Natural disasters don't point to an unloving God, but their effects are a sign of injustice perpetuated by humanity, a leading professor of geophysics has said.
In an interview published in the Melbourne Anglican, Professor Bob White of the University of Cambridge said using the term "natural evil" to describe disasters such as tsunamis, earthquakes and volcanic eruptions is an unhelpful one, because "even though they can cause terrible devastation and loss of life they are also essential for life".
"Floods bring nutrient-rich soils down into the flood plains, where we grow crops. Earthquakes enable mountains to grow, and then the mountains get eroded and bring those same soils down the rivers. Volcanoes are the main source of nutrients from the deep earth, bringing them up onto the surface of the earth. They're all parts of what make this world a very fertile place for humans to live on. If it weren't for those we wouldn't be here," White explained.
He added that given the earth's estimated age is over 4,500 million years old, there were earthquakes and floods long before humanity first rebelled against God. They can't, therefore, have come in with the fall as many Christians believe. But their disastrous effects are made worse by injustice, compounded by a broken humanity, White said.
"Time and time again you can see some natural process, like a volcanic eruption or an earthquake or flood, turned into a disaster by the actions of humans. Now, that doesn't account for every single death but it can account for the huge majority."
The 2010 earthquake in Haiti was so catastrophic largely due to its poor infrastructure and its poverty – an earthquake in California in 1989 measured the same on the Richter scale but killed just 57 people, in comparison to 230,000.

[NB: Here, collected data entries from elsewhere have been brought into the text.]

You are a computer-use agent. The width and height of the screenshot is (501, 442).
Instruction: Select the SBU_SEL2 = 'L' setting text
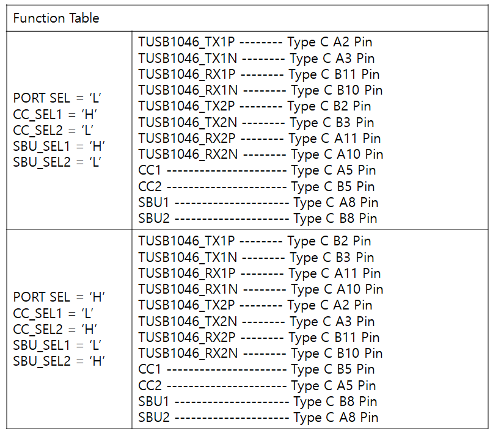point(57,161)
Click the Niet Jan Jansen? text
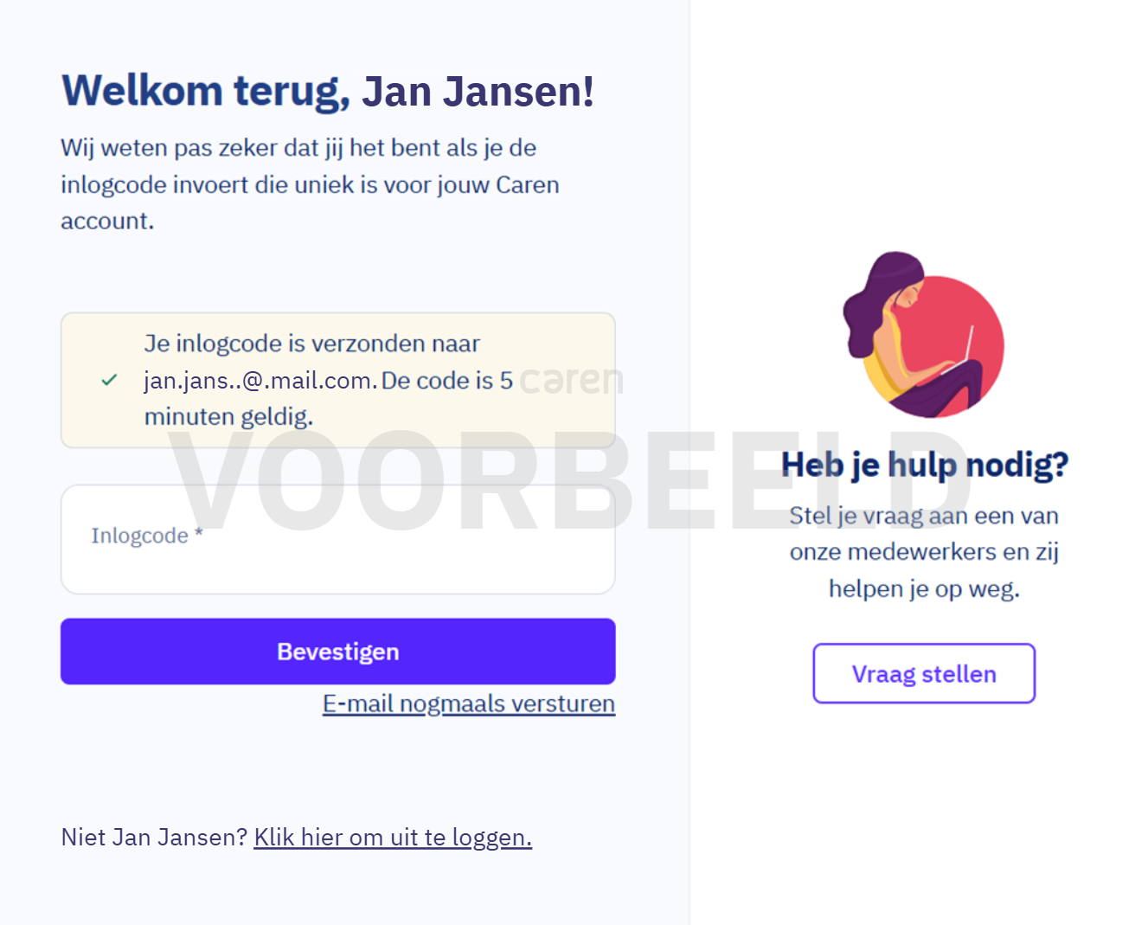 pos(154,838)
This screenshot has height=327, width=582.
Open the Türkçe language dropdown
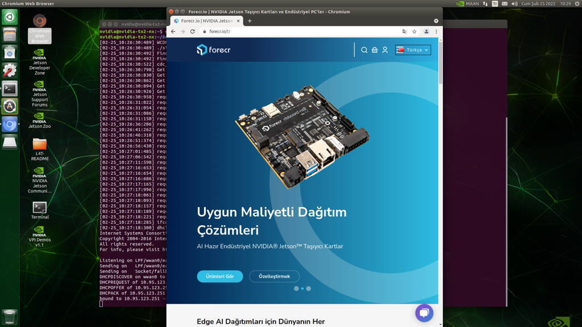tap(413, 50)
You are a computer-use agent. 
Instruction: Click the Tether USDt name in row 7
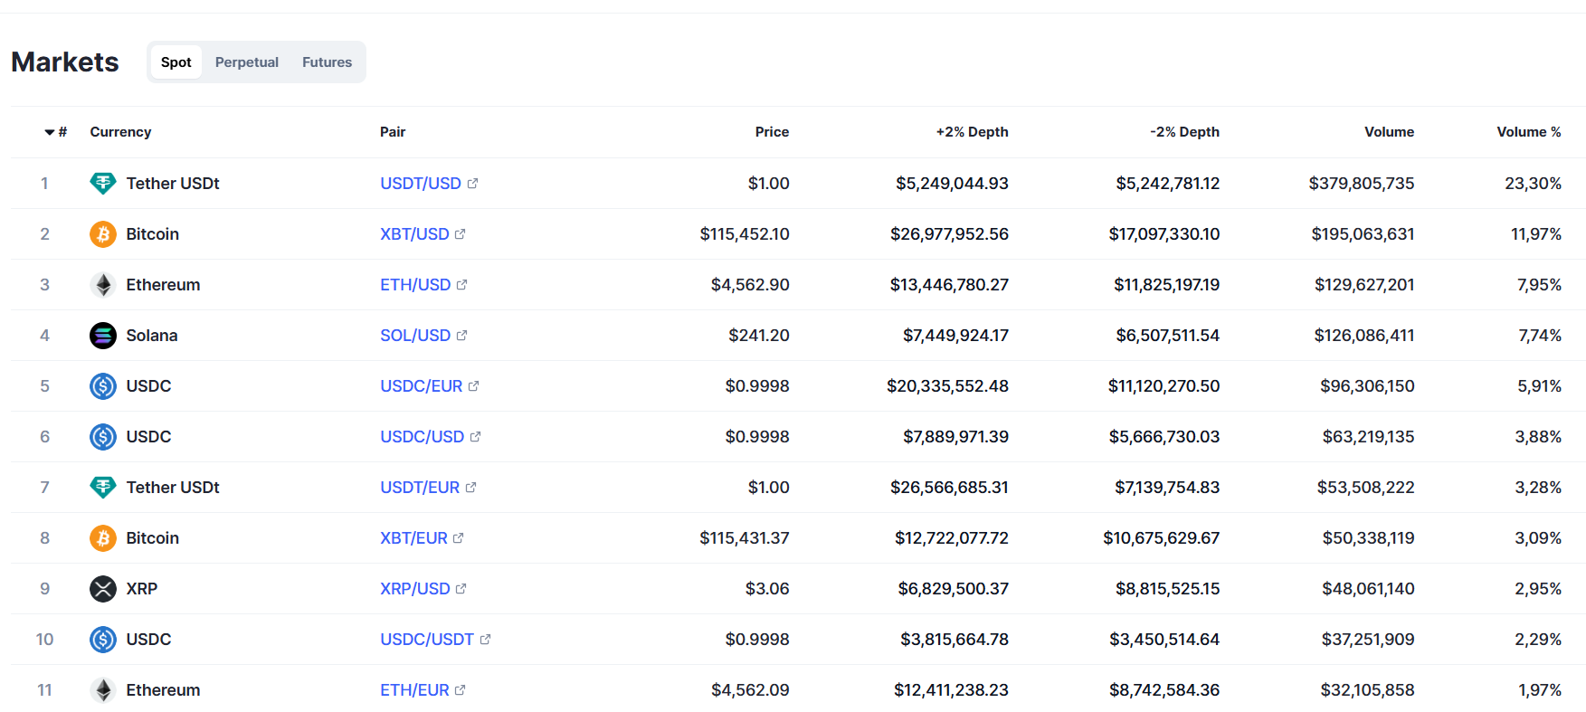pyautogui.click(x=173, y=488)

"So you have to say, 'Whose fault is it they died?' It wasn't their individual fault, but it was human factors that led to them living in such circumstances. And time after time the people who die in disasters are the poor and the disadvantaged or the infirm," White said.

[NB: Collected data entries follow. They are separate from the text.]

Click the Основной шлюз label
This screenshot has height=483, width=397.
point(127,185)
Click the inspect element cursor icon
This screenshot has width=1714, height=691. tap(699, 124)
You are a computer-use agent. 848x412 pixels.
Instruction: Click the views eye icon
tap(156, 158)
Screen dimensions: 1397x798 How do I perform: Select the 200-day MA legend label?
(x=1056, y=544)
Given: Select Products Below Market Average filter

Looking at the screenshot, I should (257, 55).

"That really does seem unjust, doesn't it? And you can see the pattern repeated in disaster after disaster: there is human agency at work at some level which turns what is of itself a good process into a disaster."
White is also the director of the Faraday Institute for Science and Religion, based at Cambridge University. It aims to engage scientists with the suggestion that it is "reasonable to hold religious faith and it helps explain the world a lot better than just science on its own," but those involved also speak at church events and Christian Unions. They are currently trying to reach ordinands, with the hope that they will be able to close the gap between faith and science within the Church.
"Although science and Christian faith have never presented any major intellectual conflict for me, it is clear that in our culture there is an often unspoken assumption that they are in fact opposed to each another," White said.
"Sometimes Christians contribute to this distrust of science and retreat into statements that the Bible as interpreted literally is the only truth. The implication is that the science must be wrong."
The debate around evolution is an obvious example of this, but White believes that it is possible to accept both the evolutionary process and the existence of God. "The evolutionary story is one of the most powerful descriptors of the inter-relationships between organic life, so I have no reason to doubt it. But the question is, what changed us from being animals to being humans made in the image of God?" he explained.
"I think that issue of being in the image of God is the key issue, because that's what the Bible says is the difference between us and animals; nothing else is made in the image of God. The way I square that is that at some point God breathed awareness of himself into some hominids and turned them into humans made in the image of God."
Turning his attention to new atheism, White said that it is actually helping the science vs religion debate by bringing it into the public consciousness. "But it is a bit sad to see people like Richard Dawkins railing against his version of Christianity; they're railing against a straw man that is not the Christianity that I believe in," he added.
"It's interesting, isn't it, that the new atheists like Richard Dawkins and so on, are so violently opposed to something they say they don't believe in. Why are they so worried about religion if they think it's meaningless? And yet they clearly are. I think they suspect there's something to it, after all."